A precise repetition of every line below is the required answer.
[Provided data Boundary: Start]
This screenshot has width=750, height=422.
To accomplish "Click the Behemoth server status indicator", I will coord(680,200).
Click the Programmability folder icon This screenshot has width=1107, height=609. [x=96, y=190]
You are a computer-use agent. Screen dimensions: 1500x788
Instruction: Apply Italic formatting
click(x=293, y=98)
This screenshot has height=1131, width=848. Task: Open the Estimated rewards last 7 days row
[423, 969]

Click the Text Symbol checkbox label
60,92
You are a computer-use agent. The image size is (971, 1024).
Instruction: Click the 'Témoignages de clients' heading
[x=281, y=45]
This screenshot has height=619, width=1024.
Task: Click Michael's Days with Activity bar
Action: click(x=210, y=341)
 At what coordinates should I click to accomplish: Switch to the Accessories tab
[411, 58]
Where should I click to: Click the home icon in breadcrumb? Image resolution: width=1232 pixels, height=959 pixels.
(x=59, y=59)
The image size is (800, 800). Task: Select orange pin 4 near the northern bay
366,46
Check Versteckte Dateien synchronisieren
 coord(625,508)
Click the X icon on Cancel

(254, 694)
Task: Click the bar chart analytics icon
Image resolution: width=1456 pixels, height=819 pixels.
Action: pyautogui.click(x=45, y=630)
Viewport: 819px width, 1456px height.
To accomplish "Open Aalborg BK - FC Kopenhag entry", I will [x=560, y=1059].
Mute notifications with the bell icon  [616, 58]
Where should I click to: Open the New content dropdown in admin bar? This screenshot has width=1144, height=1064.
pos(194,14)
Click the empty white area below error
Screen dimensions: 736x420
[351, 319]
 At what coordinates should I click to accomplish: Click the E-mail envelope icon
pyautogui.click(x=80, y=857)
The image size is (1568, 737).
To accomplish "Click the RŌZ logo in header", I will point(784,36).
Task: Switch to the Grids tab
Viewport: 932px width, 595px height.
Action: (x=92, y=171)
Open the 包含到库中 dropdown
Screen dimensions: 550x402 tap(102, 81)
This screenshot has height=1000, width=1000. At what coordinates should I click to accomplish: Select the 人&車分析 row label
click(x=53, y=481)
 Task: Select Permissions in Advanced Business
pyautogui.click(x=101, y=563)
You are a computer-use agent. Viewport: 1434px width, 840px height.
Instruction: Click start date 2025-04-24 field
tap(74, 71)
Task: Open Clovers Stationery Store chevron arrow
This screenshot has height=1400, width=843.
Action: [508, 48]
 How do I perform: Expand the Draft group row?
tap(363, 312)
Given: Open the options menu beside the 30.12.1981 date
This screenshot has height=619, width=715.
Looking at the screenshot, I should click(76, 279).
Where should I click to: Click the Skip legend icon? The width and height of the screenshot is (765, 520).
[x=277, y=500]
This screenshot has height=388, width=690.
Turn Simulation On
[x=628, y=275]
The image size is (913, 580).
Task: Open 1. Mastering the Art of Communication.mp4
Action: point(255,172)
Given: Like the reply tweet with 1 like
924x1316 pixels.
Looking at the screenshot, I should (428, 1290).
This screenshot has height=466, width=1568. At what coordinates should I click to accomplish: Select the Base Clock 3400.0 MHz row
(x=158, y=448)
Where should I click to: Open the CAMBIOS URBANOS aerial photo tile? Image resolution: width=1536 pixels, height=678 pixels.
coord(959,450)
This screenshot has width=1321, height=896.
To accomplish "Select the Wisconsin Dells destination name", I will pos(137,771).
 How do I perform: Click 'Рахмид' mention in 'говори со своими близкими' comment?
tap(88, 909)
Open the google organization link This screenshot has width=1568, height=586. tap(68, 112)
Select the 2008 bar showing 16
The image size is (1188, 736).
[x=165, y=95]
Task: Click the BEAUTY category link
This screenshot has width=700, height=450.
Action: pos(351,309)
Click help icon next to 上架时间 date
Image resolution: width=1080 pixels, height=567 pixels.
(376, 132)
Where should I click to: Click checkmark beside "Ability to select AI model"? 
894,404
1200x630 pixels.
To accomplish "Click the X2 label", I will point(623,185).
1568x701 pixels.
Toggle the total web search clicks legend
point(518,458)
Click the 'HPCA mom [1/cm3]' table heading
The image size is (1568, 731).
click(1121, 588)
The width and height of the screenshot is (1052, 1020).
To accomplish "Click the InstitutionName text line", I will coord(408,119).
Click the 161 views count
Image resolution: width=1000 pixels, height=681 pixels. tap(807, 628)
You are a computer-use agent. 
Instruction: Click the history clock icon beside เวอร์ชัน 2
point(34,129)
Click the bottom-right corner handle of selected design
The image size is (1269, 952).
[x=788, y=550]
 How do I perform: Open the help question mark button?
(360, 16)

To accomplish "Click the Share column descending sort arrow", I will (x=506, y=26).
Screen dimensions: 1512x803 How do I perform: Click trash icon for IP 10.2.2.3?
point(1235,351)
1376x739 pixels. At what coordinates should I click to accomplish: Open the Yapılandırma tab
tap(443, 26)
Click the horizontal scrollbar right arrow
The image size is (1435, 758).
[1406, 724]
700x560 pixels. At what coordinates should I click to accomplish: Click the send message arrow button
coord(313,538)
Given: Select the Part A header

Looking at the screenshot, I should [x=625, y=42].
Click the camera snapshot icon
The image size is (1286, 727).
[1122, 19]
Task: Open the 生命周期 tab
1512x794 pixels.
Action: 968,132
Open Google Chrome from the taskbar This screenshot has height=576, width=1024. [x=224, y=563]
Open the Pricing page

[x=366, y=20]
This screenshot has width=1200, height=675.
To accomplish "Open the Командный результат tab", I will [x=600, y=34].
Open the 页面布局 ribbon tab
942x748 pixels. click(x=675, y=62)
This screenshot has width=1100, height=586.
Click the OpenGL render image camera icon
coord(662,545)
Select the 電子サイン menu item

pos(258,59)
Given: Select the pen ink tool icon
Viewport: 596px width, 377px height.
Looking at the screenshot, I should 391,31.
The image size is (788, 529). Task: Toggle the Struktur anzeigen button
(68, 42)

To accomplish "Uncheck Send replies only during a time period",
[Provided data Boundary: End]
▶ Result below:
This screenshot has width=750, height=422.
To accomplish "Click the Behemoth server status indicator", I will coord(680,200).
Click the Programmability folder icon This screenshot has width=1107, height=609. [x=96, y=190]
You are a computer-use agent. Screen dimensions: 1500x788
Instruction: Apply Italic formatting
click(x=293, y=98)
This screenshot has height=1131, width=848. Task: Open the Estimated rewards last 7 days row
[423, 969]

Click the Text Symbol checkbox label
60,92
You are a computer-use agent. The image size is (971, 1024).
Instruction: Click the 'Témoignages de clients' heading
[x=281, y=45]
This screenshot has height=619, width=1024.
Task: Click Michael's Days with Activity bar
Action: click(x=210, y=341)
 At what coordinates should I click to accomplish: Switch to the Accessories tab
[411, 58]
Where should I click to: Click the home icon in breadcrumb? Image resolution: width=1232 pixels, height=959 pixels.
(x=59, y=59)
The image size is (800, 800). Task: Select orange pin 4 near the northern bay
366,46
Check Versteckte Dateien synchronisieren
 coord(625,508)
Click the X icon on Cancel

(254, 694)
Task: Click the bar chart analytics icon
Image resolution: width=1456 pixels, height=819 pixels.
Action: pyautogui.click(x=45, y=630)
Viewport: 819px width, 1456px height.
To accomplish "Open Aalborg BK - FC Kopenhag entry", I will [x=560, y=1059].
Mute notifications with the bell icon  [616, 58]
Where should I click to: Open the New content dropdown in admin bar? This screenshot has width=1144, height=1064.
pos(194,14)
Click the empty white area below error
Screen dimensions: 736x420
[351, 319]
 At what coordinates should I click to accomplish: Click the E-mail envelope icon
pyautogui.click(x=80, y=857)
The image size is (1568, 737).
To accomplish "Click the RŌZ logo in header", I will point(784,36).
Task: Switch to the Grids tab
Viewport: 932px width, 595px height.
Action: (x=92, y=171)
Open the 包含到库中 dropdown
Screen dimensions: 550x402 tap(102, 81)
This screenshot has height=1000, width=1000. At what coordinates should I click to accomplish: Select the 人&車分析 row label
click(x=53, y=481)
 Task: Select Permissions in Advanced Business
pyautogui.click(x=101, y=563)
You are a computer-use agent. Viewport: 1434px width, 840px height.
Instruction: Click start date 2025-04-24 field
tap(74, 71)
Task: Open Clovers Stationery Store chevron arrow
This screenshot has height=1400, width=843.
Action: [508, 48]
 How do I perform: Expand the Draft group row?
tap(363, 312)
Given: Open the options menu beside the 30.12.1981 date
This screenshot has height=619, width=715.
Looking at the screenshot, I should click(76, 279).
Where should I click to: Click the Skip legend icon? The width and height of the screenshot is (765, 520).
[x=277, y=500]
This screenshot has height=388, width=690.
Turn Simulation On
[x=628, y=275]
The image size is (913, 580).
Task: Open 1. Mastering the Art of Communication.mp4
Action: point(255,172)
Given: Like the reply tweet with 1 like
924x1316 pixels.
Looking at the screenshot, I should (428, 1290).
This screenshot has height=466, width=1568. At what coordinates should I click to accomplish: Select the Base Clock 3400.0 MHz row
(x=158, y=448)
Where should I click to: Open the CAMBIOS URBANOS aerial photo tile? Image resolution: width=1536 pixels, height=678 pixels.
coord(959,450)
This screenshot has width=1321, height=896.
To accomplish "Select the Wisconsin Dells destination name", I will pos(137,771).
 How do I perform: Click 'Рахмид' mention in 'говори со своими близкими' comment?
tap(88, 909)
Open the google organization link This screenshot has width=1568, height=586. tap(68, 112)
Select the 2008 bar showing 16
The image size is (1188, 736).
[x=165, y=95]
Task: Click the BEAUTY category link
This screenshot has width=700, height=450.
Action: pos(351,309)
Click help icon next to 上架时间 date
Image resolution: width=1080 pixels, height=567 pixels.
(376, 132)
Where should I click to: Click checkmark beside "Ability to select AI model"? 
894,404
1200x630 pixels.
To accomplish "Click the X2 label", I will point(623,185).
1568x701 pixels.
Toggle the total web search clicks legend
point(518,458)
Click the 'HPCA mom [1/cm3]' table heading
The image size is (1568, 731).
click(1121, 588)
The width and height of the screenshot is (1052, 1020).
To accomplish "Click the InstitutionName text line", I will coord(408,119).
Click the 161 views count
Image resolution: width=1000 pixels, height=681 pixels. tap(807, 628)
You are a computer-use agent. 
Instruction: Click the history clock icon beside เวอร์ชัน 2
point(34,129)
Click the bottom-right corner handle of selected design
The image size is (1269, 952).
[x=788, y=550]
 How do I perform: Open the help question mark button?
(360, 16)

To accomplish "Click the Share column descending sort arrow", I will (x=506, y=26).
Screen dimensions: 1512x803 How do I perform: Click trash icon for IP 10.2.2.3?
point(1235,351)
1376x739 pixels. At what coordinates should I click to accomplish: Open the Yapılandırma tab
tap(443, 26)
Click the horizontal scrollbar right arrow
The image size is (1435, 758).
[1406, 724]
700x560 pixels. At what coordinates should I click to accomplish: Click the send message arrow button
coord(313,538)
Given: Select the Part A header

Looking at the screenshot, I should [x=625, y=42].
Click the camera snapshot icon
The image size is (1286, 727).
[1122, 19]
Task: Open the 生命周期 tab
1512x794 pixels.
Action: 968,132
Open Google Chrome from the taskbar This screenshot has height=576, width=1024. [x=224, y=563]
Open the Pricing page

[x=366, y=20]
This screenshot has width=1200, height=675.
To accomplish "Open the Командный результат tab", I will [x=600, y=34].
Open the 页面布局 ribbon tab
942x748 pixels. click(x=675, y=62)
This screenshot has width=1100, height=586.
Click the OpenGL render image camera icon
coord(662,545)
Select the 電子サイン menu item

pos(258,59)
Given: Select the pen ink tool icon
Viewport: 596px width, 377px height.
Looking at the screenshot, I should 391,31.
The image size is (788, 529). Task: Toggle the Struktur anzeigen button
(68, 42)

To accomplish "Uncheck Send replies only during a time period",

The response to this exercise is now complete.